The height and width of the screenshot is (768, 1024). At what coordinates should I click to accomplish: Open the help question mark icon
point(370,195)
==*==
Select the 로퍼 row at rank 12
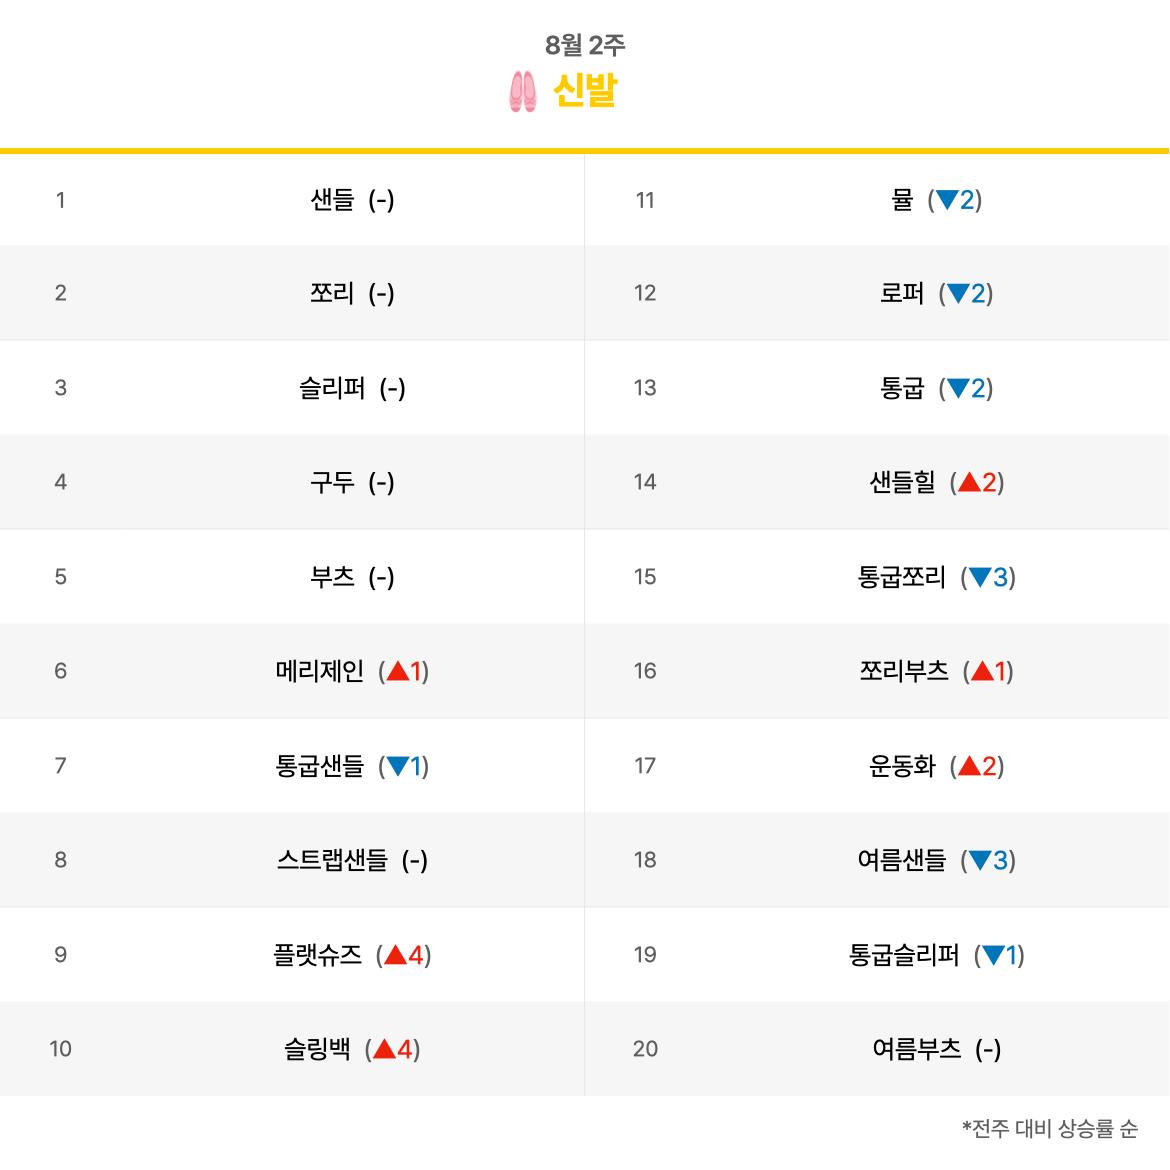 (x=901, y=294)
==*==
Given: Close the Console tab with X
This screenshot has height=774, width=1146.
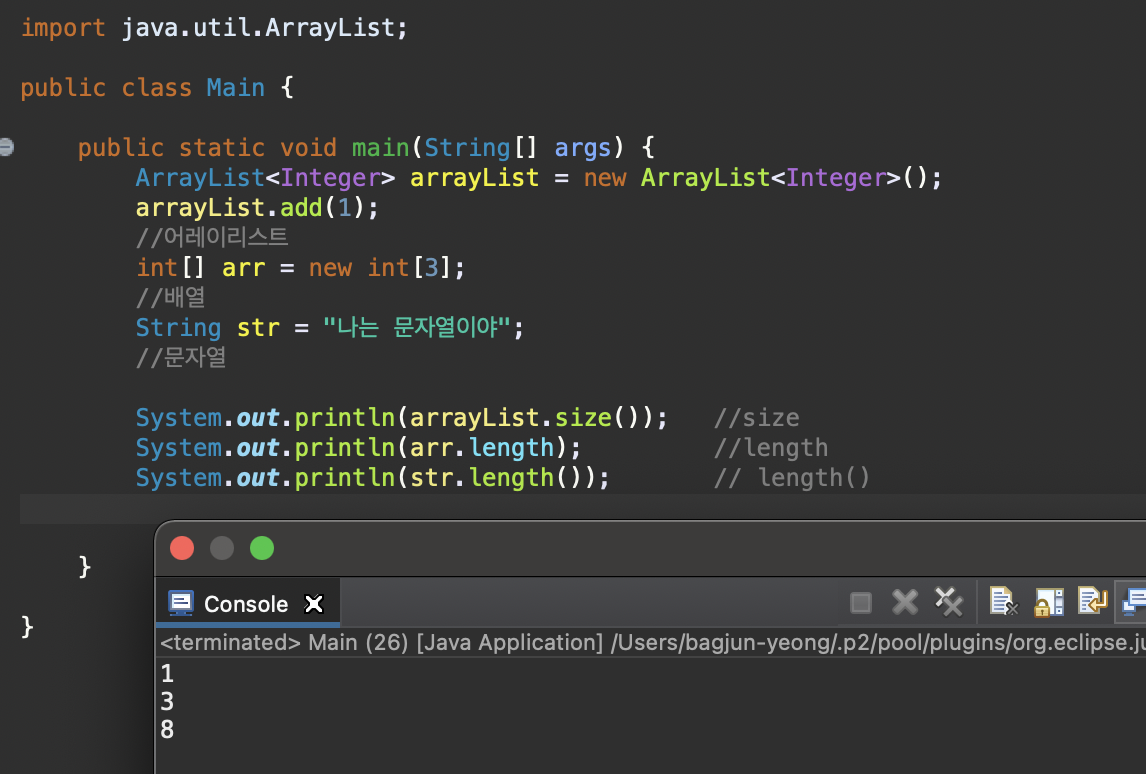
==*==
#### [Problem]
Start with the line above that contains "Given: Close the Console tab with X" and end with the line that contains "This screenshot has height=774, width=1146.". Write out those lines exactly, and only those.

#### [Response to the task]
Given: Close the Console tab with X
This screenshot has height=774, width=1146.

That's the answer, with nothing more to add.